Adolphe « Addy » Fuchs était un grand témoin de la Shoah. Déporté à l’age de 16 ans, il était devenu un passeur de mémoire actif auprès de milliers d’élèves et un fervent militant du sport populaire. Nous lui rendons hommage.
Addy Fuchs naît à Paris en 1926 à l’hôpital Rothschild. Fils unique de deux Juifs polonais ayant fuit les pogroms et la misère de leur pays, il grandit dans le 12e arrondissement de Paris, rue de la Mare. Dans la famille, on parle yiddish mais on apprend le français. En 1937, ils déménagent dans le 10e arrondissement, la mentalité y est plus bourgeoise, Addy intègre le lycée Colbert, il est bon élève, particulièrement doué pour les mathématiques.
En 1939, son père est mobilisé et ils se déclarent comme Juifs aux autorités.
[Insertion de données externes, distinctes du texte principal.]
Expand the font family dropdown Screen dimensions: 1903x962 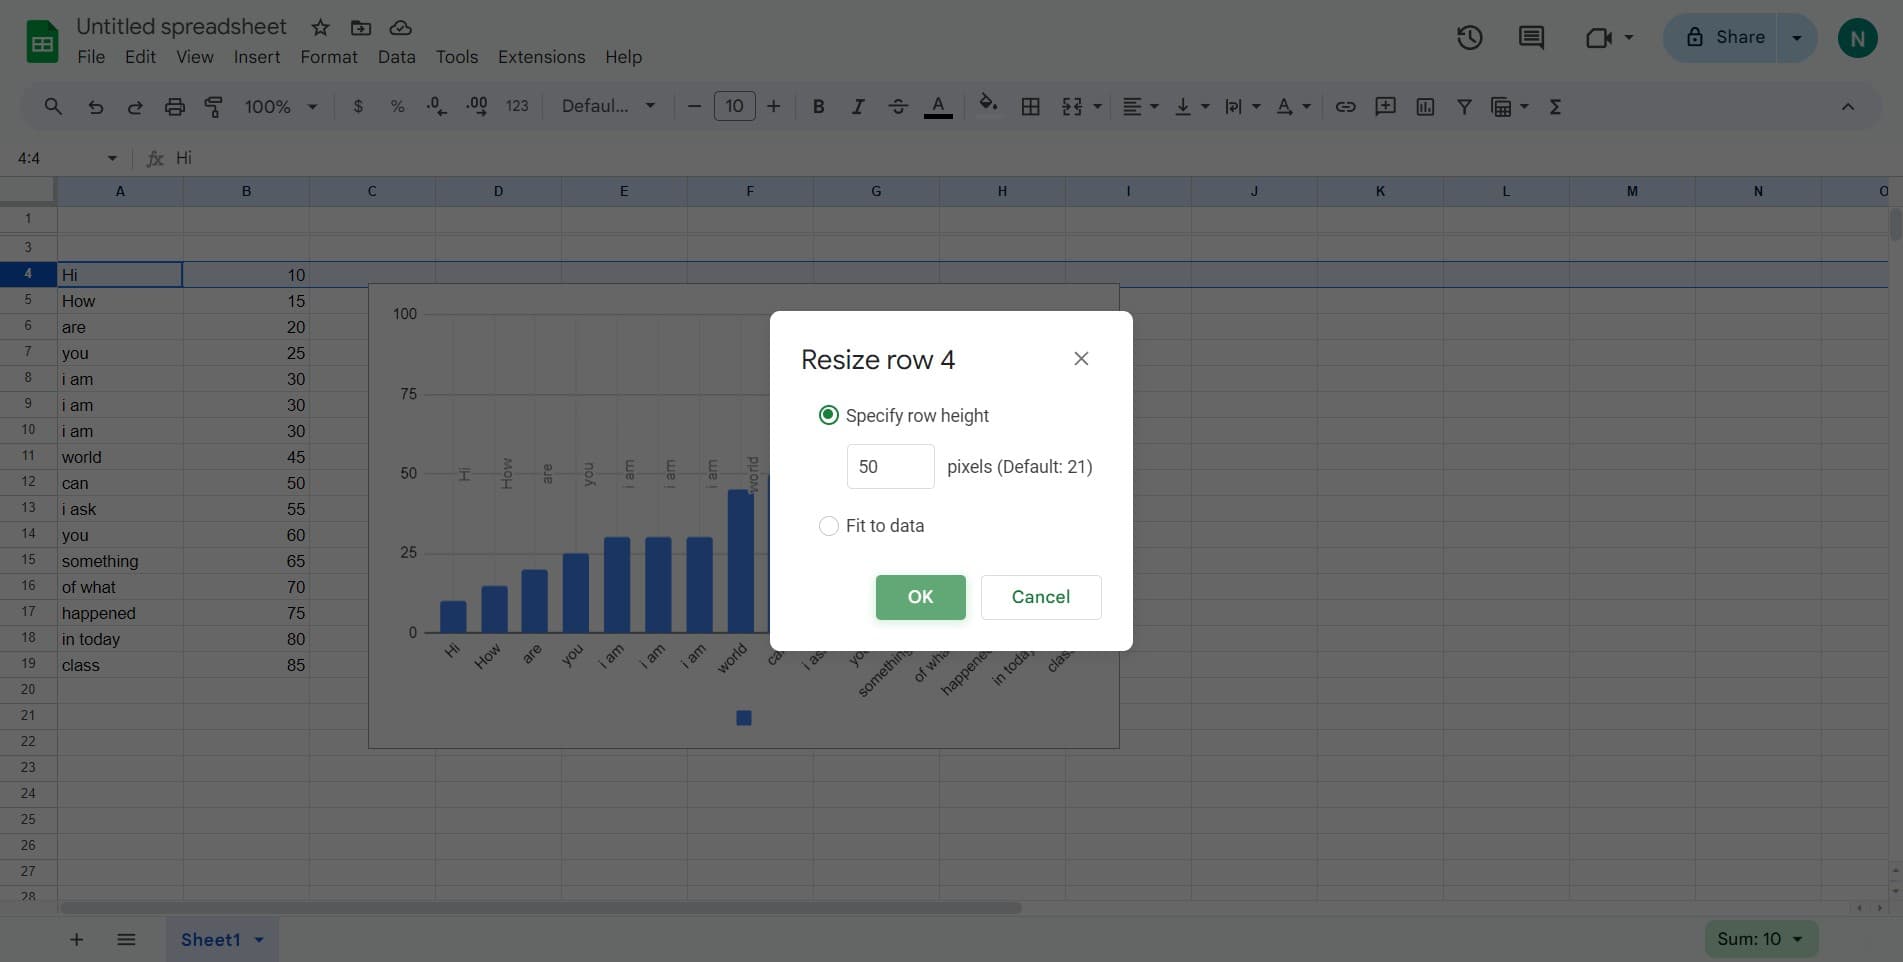pos(608,106)
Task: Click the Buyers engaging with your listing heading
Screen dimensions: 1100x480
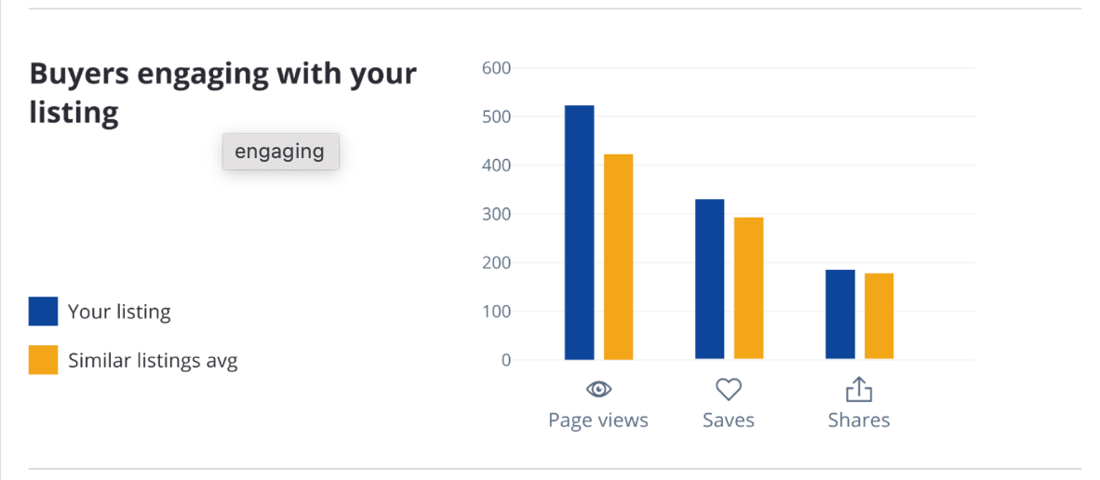Action: click(x=223, y=92)

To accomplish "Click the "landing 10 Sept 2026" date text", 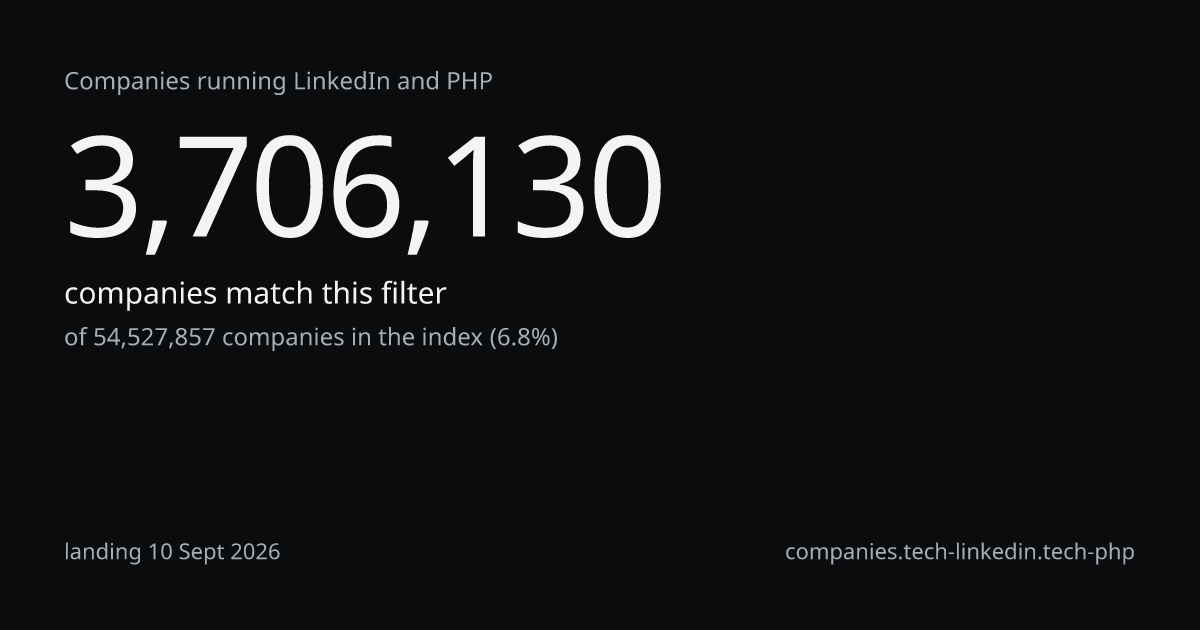I will [x=172, y=552].
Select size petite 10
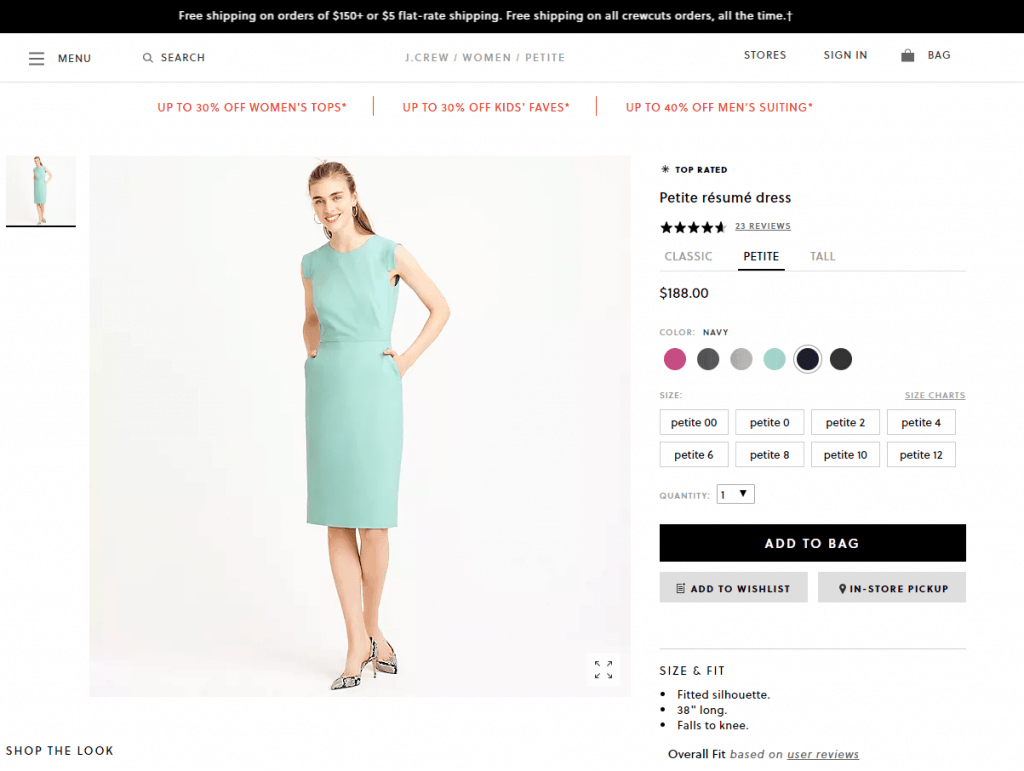The height and width of the screenshot is (771, 1024). (845, 454)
Addy Fuchs va alors porter l’étoile et subir les interdictions et humiliations. Il échappe à la rafle du Vél’ d’Hiv’ avec ses deux cousines, son oncle et sa tante, et passe en zone libre par Vierzon. D’abord cachés puis dénoncés à la Gestapo, ils sont arrêtés avec de faux papiers et enfermés à la Kommandantur puis à la prison d’Orléans, et enfin à Pithiviers. Addy est déporté à Drancy avec ses cousines, puis finalement à nouveau déporté à Pithiviers avec d’autres jeunes. Dans leur baraque, ils jouent aux dames et aux échecs.
Le 21 septembre 1942, Addy Fuchs est déporté à Auschwitz par le convoi n°35. Au sous-camp de Cosel, à moins de 100km d’Auschwitz, il fait partie de la première sélection avec environ 200 autres jeunes hommes. Il y travaille en temps que détenu sur des terrassements et des rails. Addy se souvient de ces mots du chef de camp allemand : « Ici, vous n’êtes pas sur le boulevard des Capucines, vous êtes dans un camp de concentration, vous rentrez par la porte et sortez par la cheminée ». En décembre, il est transféré à Blechhammer, un camp de travail regroupant environ 4000 Juifs et des prisonniers de guerre. La discipline y est très dure. Les sélections et fouilles sont permanentes. Immatriculé en avril 1944, Addy Fuchs travaille le ciment, les briques et la soudure. Il sera protégé par un contremaître allemand, les SS sont de plus en plus sévères, frappent et tuent, il sera lui aussi frappé par un kapo.
Le 21 janvier 1945, ils quittent le camp et entament une « marche de la mort ». Les 4000 détenus font 250 kilomètres jusqu’à Gross-Rosen, 2000 sont assassinés. Les survivants sont emmenés dans des wagons et seront découverts plus tard sous les bombardements. Addy est transférés au camp de Buchenwald, puis de Langestein.
« J’espère que les jeunes d’aujourd’hui seront capables de construire un monde avec moins de haine ». Addy Fuchs
Addy Fuchs est libéré le 21 avril 1945, il pèse 33 kg et est blessé à l’épaule. Le 4 mai 1945, il retrouve ses parents. Il reprend du poids mais tombe malade. Pour se remettre, il fait du sport et devient militant communiste. Il rencontre Ida, une fille de déporté, avec laquelle il aura trois enfants. En 1951, il retrouve ses camarades des camps avec qui il créera l’Amicale de Blechhammer. Militant de la mémoire, notamment au sein de l’Union des déportés d’Auschwitz, Addy Fuchs a témoigné pour la Fondation Spielberg en 1995 ainsi que de très nombreuses fois et depuis longtemps au Mémorial de la Shoah pour les publics scolaires. Il se rendait également dans les établissements scolaires avec son « matériel pédagogique » : une étoile jaune, une veste de prisonnier, une carte d’identité estampillé « Juif ».
Addy Fuchs fut également un grand promoteur du sport, notamment du volley-ball, à la Fédération sportive gymnique du travail (FSGT), née dans le mouvement socialiste au début du siècle, et rattaché également au Parti communiste par la suite.
Toutes nos pensées vont à ses proches.